The EU’s first priority must be to secure its own unquestioned survival so that the EU and the Euro become a State with a currency similar to that of other Sovereign issuers. All attempts to circumvent this inescapable logic would only enhance the likelihood of the Euro’s ultimate collapse.
The most recent Working Paper (N° 21) issued by the European Systemic Risk Board outlines a sophisticated proposal for the issuance of European Safe Bonds (ESBies) aimed at creating a Safe European Security whose characteristics would (apparently) be safer than German Bunds, reduce the diabolical “Sovereign – Bank” loop while simultaneously increasing significantly the potential for creating low risk assets that would benefit from a zero weighting in calculating bank capital requirements.
The ideas put forward bring creative answers to some of the stumbling blocks that have inhibited until now the issuance of “Eurobonds” (except securities guaranteed by the EU budget or by entities benefitting from the joint and several guarantee of all Member States (EIB) or EMU Members (EMS)).
Indeed, the proposed structure is specifically designed to avoid pooling of liabilities, each country remaining solely responsible for servicing its national debt. It is being achieved in two steps:
1. Creating “asset backed securities” secured by a portfolio of national debt securities.
2. “Tranching” the portfolio into senior (70% ESBies) and junior (30% JSBies) tranches with the intention that the senior tranche should prove less risky than German Bunds!
I will not attempt to contest the mathematical calculations “demonstrating” the level of risk of ESBies but I believe that they fail to consider altogether a major element of risk that is purely and simply ignored: the risk of redenomination.
For as long as the Euro is not viewed as a currency linked to a single “Sovereign”, that means a fully-fledged (federal) State, the risks incurred by a holder of ESBies (senior and junior tranches) remain largely unquantifiable, all the more that if redenomination occurred (especially in one of the main EMU countries) the contagion effect would be magnified leading to the implosion of EMU and a (painful) return to national currencies. Such an event voids all the calculations in the proposal. It also points (intuitively) to the much better position of an investor in Bunds that is likely to suffer far less than an investor in ESBies even after redenomination into “New Deutsche Marks”.
It follows that completing EMU is a precondition of making the scheme viable. On the other hand, if EMU is completed involving political and fiscal integration, then having recourse to such a complex proposal becomes an unnecessary complication. The new “Federal State” could issue unlimited amounts of debt” with the complicity of the ECB. The risk involved by the “foreign” investor would be the likelihood of “devaluation” and for the “domestic” investor the erosion of purchasing power through the phenomenon of inflation. These “Eurobonds” would have largely the same characteristics as US Treasuries to which the paper refers to several times.

__Source excerpt__

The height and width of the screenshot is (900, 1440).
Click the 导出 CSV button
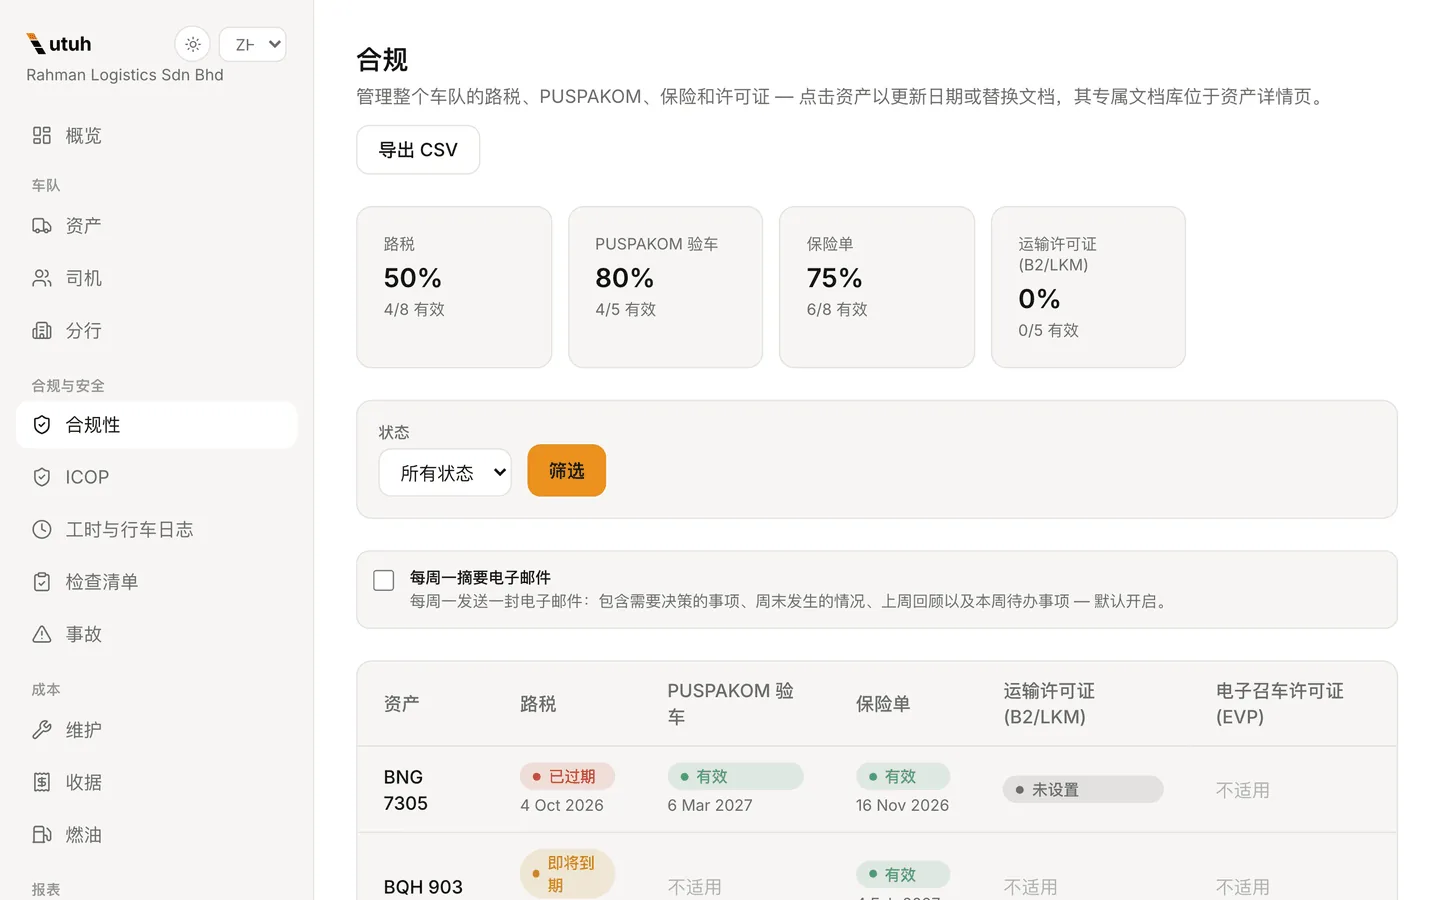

__Exercise__
Continue the commentary on European Safe Bonds above from its last sentence.

__Answer to this task__
In addition to this key redenomination risk, there are other areas of uncertainty: though the scheme calls for all issuers of ESBies to draft their contracts under the same “law”, it does not unify the laws under which the underlying assets are issued, each sovereign borrower remaining totally master of its own issuance. As most government debt is issued as a pari passu “senior” security, default on the bond held in the portfolio of the ESB issuer would trigger a default on all the debt of the issuer of the underlying bond. The most likely outcome is therefore a restructuring of that country’s debt (and a strong probability of redenomination which was avoided in Greece and Cyprus because of the relative small size of their issuance and the feasibility of an EU rescue package which negates one of the proposal’s key objectives). This also means that any “default” will affect all outstanding ESBies and JSBies which certainly points to the advantage of centralizing issuance through a single public institution in order to ensure equality of treatment between ESBies and JSBies investors respectively.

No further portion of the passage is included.